#### Data for processing

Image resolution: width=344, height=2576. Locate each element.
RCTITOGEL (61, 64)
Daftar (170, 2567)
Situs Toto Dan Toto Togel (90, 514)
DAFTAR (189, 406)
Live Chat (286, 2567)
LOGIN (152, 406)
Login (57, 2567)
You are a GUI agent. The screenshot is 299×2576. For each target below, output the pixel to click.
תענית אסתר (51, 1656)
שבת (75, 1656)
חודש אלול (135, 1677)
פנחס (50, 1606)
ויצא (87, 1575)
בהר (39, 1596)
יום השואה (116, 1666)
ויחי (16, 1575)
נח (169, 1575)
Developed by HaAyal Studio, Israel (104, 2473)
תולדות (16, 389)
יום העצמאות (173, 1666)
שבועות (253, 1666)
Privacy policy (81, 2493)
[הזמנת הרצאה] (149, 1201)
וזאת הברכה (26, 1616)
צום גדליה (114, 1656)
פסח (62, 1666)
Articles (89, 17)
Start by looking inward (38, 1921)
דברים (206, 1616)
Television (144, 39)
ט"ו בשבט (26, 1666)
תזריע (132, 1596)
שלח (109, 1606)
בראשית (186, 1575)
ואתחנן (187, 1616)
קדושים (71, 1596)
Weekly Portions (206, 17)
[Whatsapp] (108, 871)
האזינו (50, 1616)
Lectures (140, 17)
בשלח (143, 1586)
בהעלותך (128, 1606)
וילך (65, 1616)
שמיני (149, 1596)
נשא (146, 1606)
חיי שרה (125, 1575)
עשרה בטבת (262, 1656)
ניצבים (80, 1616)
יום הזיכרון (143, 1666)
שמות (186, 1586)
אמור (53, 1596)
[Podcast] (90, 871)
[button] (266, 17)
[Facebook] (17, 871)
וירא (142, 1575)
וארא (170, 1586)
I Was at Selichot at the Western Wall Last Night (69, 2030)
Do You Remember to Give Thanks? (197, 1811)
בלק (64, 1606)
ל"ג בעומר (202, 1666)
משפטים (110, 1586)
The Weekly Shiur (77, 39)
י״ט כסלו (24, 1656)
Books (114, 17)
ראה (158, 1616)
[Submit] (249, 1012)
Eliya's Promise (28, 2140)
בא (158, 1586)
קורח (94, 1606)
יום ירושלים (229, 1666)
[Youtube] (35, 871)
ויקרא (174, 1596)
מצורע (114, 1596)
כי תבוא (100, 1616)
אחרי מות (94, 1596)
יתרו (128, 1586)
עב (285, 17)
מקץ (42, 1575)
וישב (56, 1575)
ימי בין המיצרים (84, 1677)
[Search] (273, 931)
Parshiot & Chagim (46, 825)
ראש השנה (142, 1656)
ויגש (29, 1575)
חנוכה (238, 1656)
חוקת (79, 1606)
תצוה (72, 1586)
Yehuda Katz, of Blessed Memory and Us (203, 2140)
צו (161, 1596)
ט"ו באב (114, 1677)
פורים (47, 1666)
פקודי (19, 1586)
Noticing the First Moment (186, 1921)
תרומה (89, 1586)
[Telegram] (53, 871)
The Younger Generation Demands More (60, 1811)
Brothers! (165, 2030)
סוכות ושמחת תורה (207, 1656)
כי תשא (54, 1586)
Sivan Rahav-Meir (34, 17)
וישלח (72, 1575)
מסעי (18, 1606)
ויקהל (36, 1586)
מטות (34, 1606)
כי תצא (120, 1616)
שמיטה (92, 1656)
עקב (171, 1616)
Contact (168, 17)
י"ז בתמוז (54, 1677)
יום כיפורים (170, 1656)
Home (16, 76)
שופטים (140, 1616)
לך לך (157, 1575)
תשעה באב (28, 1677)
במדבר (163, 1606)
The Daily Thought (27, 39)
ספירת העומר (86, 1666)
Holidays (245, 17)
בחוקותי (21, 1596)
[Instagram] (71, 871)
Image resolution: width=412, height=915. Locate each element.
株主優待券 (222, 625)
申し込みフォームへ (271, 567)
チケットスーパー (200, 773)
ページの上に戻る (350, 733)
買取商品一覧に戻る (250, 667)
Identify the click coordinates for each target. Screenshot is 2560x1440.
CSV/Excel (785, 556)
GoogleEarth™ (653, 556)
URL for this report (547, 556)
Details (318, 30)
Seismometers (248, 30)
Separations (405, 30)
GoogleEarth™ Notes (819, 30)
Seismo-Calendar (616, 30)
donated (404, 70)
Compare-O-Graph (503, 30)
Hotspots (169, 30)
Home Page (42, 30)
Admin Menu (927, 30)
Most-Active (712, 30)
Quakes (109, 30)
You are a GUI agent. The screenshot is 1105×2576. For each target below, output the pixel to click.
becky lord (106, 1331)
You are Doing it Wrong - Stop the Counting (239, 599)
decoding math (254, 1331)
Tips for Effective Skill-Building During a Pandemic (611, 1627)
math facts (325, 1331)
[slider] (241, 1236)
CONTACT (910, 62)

########

Retype the listing exactly.

Image resolution: width=344, height=2576. Locate each element.
RCTITOGEL (61, 64)
Daftar (170, 2567)
Situs Toto Dan Toto Togel (90, 514)
DAFTAR (189, 406)
Live Chat (286, 2567)
LOGIN (152, 406)
Login (57, 2567)
You are a GUI agent. The screenshot is 299×2576. For each target below, output the pixel to click.
תענית אסתר (51, 1656)
שבת (75, 1656)
חודש אלול (135, 1677)
פנחס (50, 1606)
ויצא (87, 1575)
בהר (39, 1596)
יום השואה (116, 1666)
ויחי (16, 1575)
נח (169, 1575)
Developed by HaAyal Studio, Israel (104, 2473)
תולדות (16, 389)
יום העצמאות (173, 1666)
שבועות (253, 1666)
Privacy policy (81, 2493)
[הזמנת הרצאה] (149, 1201)
וזאת הברכה (26, 1616)
צום גדליה (114, 1656)
פסח (62, 1666)
Articles (89, 17)
Start by looking inward (38, 1921)
דברים (206, 1616)
Television (144, 39)
ט"ו בשבט (26, 1666)
תזריע (132, 1596)
שלח (109, 1606)
בראשית (186, 1575)
ואתחנן (187, 1616)
קדושים (71, 1596)
Weekly Portions (206, 17)
[Whatsapp] (108, 871)
האזינו (50, 1616)
Lectures (140, 17)
בשלח (143, 1586)
בהעלותך (128, 1606)
וילך (65, 1616)
שמיני (149, 1596)
נשא (146, 1606)
חיי שרה (125, 1575)
עשרה בטבת (262, 1656)
ניצבים (80, 1616)
יום הזיכרון (143, 1666)
שמות (186, 1586)
אמור (53, 1596)
[Podcast] (90, 871)
[button] (266, 17)
[Facebook] (17, 871)
וירא (142, 1575)
וארא (170, 1586)
I Was at Selichot at the Western Wall Last Night (69, 2030)
Do You Remember to Give Thanks? (197, 1811)
בלק (64, 1606)
ל"ג בעומר (202, 1666)
משפטים (110, 1586)
The Weekly Shiur (77, 39)
י״ט כסלו (24, 1656)
Books (114, 17)
ראה (158, 1616)
[Submit] (249, 1012)
Eliya's Promise (28, 2140)
בא (158, 1586)
קורח (94, 1606)
יום ירושלים (229, 1666)
[Youtube] (35, 871)
ויקרא (174, 1596)
מצורע (114, 1596)
כי תבוא (100, 1616)
אחרי מות (94, 1596)
יתרו (128, 1586)
עב (285, 17)
מקץ (42, 1575)
וישב (56, 1575)
ימי בין המיצרים (84, 1677)
[Search] (273, 931)
Parshiot & Chagim (46, 825)
ראש השנה (142, 1656)
ויגש (29, 1575)
חנוכה (238, 1656)
חוקת (79, 1606)
תצוה (72, 1586)
Yehuda Katz, of Blessed Memory and Us (203, 2140)
צו (161, 1596)
ט"ו באב (114, 1677)
פורים (47, 1666)
פקודי (19, 1586)
Noticing the First Moment (186, 1921)
תרומה (89, 1586)
[Telegram] (53, 871)
The Younger Generation Demands More (60, 1811)
Brothers! (165, 2030)
סוכות ושמחת תורה (207, 1656)
כי תשא (54, 1586)
Sivan Rahav-Meir (34, 17)
וישלח (72, 1575)
מסעי (18, 1606)
ויקהל (36, 1586)
מטות (34, 1606)
כי תצא (120, 1616)
שמיטה (92, 1656)
עקב (171, 1616)
Contact (168, 17)
י"ז בתמוז (54, 1677)
יום כיפורים (170, 1656)
Home (16, 76)
שופטים (140, 1616)
לך לך (157, 1575)
תשעה באב (28, 1677)
במדבר (163, 1606)
The Daily Thought (27, 39)
ספירת העומר (86, 1666)
Holidays (245, 17)
בחוקותי (21, 1596)
[Instagram] (71, 871)
Image resolution: width=412, height=915. Locate each element.
株主優待券 (222, 625)
申し込みフォームへ (271, 567)
チケットスーパー (200, 773)
ページの上に戻る (350, 733)
買取商品一覧に戻る (250, 667)
Identify the click coordinates for each target. Screenshot is 2560x1440.
CSV/Excel (785, 556)
GoogleEarth™ (653, 556)
URL for this report (547, 556)
Details (318, 30)
Seismometers (248, 30)
Separations (405, 30)
GoogleEarth™ Notes (819, 30)
Seismo-Calendar (616, 30)
donated (404, 70)
Compare-O-Graph (503, 30)
Hotspots (169, 30)
Home Page (42, 30)
Admin Menu (927, 30)
Most-Active (712, 30)
Quakes (109, 30)
You are a GUI agent. The screenshot is 1105×2576. For each target below, output the pixel to click.
becky lord (106, 1331)
You are Doing it Wrong - Stop the Counting (239, 599)
decoding math (254, 1331)
Tips for Effective Skill-Building During a Pandemic (611, 1627)
math facts (325, 1331)
[slider] (241, 1236)
CONTACT (910, 62)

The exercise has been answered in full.